START MATERIAL FOR THIS EXERCISE
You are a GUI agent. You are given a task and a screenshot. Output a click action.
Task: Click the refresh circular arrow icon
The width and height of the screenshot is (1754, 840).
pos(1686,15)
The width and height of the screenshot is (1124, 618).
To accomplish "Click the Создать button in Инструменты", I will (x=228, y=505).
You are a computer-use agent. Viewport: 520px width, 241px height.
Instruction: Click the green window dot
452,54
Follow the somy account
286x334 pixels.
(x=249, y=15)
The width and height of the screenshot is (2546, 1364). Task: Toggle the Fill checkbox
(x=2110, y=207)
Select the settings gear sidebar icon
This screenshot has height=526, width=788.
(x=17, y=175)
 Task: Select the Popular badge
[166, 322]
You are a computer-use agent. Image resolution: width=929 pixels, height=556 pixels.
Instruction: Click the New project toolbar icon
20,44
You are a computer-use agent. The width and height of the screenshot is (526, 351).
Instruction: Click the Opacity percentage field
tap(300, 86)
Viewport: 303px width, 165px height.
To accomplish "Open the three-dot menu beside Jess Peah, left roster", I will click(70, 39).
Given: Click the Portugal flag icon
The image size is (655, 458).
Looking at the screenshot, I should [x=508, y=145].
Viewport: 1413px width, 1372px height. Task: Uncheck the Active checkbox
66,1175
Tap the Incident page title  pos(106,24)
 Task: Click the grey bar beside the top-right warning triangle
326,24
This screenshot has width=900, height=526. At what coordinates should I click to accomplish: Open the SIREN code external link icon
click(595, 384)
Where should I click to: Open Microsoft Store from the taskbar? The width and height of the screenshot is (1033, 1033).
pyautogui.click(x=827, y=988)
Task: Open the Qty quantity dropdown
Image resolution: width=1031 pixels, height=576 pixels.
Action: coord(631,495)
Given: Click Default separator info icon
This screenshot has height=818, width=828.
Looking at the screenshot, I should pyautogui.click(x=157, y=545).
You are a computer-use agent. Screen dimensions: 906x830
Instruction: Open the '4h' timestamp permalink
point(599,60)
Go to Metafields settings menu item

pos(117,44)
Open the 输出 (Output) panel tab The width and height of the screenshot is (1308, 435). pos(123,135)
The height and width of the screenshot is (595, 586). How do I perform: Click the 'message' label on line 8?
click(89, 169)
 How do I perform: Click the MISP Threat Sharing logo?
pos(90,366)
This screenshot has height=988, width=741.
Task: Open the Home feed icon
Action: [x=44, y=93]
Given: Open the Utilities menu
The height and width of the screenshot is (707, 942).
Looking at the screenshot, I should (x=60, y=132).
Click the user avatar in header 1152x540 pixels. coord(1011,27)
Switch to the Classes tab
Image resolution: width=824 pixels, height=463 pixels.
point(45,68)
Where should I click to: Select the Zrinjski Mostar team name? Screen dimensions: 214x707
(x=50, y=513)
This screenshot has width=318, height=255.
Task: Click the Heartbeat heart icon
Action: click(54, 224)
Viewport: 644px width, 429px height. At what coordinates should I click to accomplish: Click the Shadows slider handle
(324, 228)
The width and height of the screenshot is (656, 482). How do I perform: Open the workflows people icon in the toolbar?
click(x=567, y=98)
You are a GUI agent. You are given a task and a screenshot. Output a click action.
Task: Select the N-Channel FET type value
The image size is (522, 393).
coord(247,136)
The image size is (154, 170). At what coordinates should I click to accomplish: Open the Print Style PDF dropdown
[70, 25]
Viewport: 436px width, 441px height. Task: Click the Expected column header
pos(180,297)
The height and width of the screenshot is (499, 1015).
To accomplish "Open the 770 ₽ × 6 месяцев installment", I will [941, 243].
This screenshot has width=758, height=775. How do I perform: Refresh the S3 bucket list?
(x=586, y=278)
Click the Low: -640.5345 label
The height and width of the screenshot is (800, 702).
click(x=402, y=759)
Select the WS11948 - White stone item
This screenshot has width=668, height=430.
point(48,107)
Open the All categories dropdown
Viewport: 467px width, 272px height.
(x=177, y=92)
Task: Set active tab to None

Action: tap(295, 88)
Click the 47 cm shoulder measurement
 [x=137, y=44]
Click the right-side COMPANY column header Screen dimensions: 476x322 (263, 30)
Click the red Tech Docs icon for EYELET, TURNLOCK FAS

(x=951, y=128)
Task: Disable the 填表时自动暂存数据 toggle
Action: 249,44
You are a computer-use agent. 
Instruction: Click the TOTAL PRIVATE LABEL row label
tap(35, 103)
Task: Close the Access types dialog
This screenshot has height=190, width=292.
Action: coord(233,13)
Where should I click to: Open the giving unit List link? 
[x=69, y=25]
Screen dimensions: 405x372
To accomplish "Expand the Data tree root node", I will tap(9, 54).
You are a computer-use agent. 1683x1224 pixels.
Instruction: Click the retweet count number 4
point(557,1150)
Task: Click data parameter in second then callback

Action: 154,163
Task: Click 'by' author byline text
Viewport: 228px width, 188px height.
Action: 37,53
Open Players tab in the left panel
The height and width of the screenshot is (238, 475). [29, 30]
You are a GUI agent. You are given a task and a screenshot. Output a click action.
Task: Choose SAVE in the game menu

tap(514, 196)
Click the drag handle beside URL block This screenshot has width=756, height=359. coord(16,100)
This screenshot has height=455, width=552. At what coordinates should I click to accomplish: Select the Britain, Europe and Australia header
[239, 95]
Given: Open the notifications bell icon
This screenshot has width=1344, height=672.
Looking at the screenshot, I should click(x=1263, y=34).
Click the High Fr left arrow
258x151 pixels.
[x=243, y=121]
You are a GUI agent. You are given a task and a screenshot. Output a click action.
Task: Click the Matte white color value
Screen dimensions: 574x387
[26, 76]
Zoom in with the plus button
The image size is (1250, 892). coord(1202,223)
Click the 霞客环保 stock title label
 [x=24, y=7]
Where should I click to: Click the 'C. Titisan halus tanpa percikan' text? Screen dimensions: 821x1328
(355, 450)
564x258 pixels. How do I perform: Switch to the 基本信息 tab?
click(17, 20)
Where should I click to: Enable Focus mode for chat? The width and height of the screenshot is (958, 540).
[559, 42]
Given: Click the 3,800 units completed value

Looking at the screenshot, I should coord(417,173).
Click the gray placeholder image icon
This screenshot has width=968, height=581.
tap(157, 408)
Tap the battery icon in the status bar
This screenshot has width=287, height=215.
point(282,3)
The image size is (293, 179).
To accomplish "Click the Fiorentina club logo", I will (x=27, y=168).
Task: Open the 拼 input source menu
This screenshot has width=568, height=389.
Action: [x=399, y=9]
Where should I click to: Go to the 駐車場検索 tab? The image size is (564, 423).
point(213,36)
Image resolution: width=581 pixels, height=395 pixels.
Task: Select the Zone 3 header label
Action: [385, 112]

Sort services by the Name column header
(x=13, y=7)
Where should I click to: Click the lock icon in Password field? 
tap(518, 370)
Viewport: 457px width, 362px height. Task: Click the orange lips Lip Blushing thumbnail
END MATERIAL FOR THIS EXERCISE
## WHAT TO PRODUCE
From the records above, pull every line that carries the word "computer".

## TASK RESPONSE
You are a computer-use agent. Viewport: 520px width, 241px height.
You are a computer-use agent. Image resolution: width=929 pixels, height=556 pixels.
You are a computer-use agent. The width and height of the screenshot is (526, 351).
You are a computer-use agent. Screen dimensions: 906x830
You are a computer-use agent. 
You are a computer-use agent. 1683x1224 pixels.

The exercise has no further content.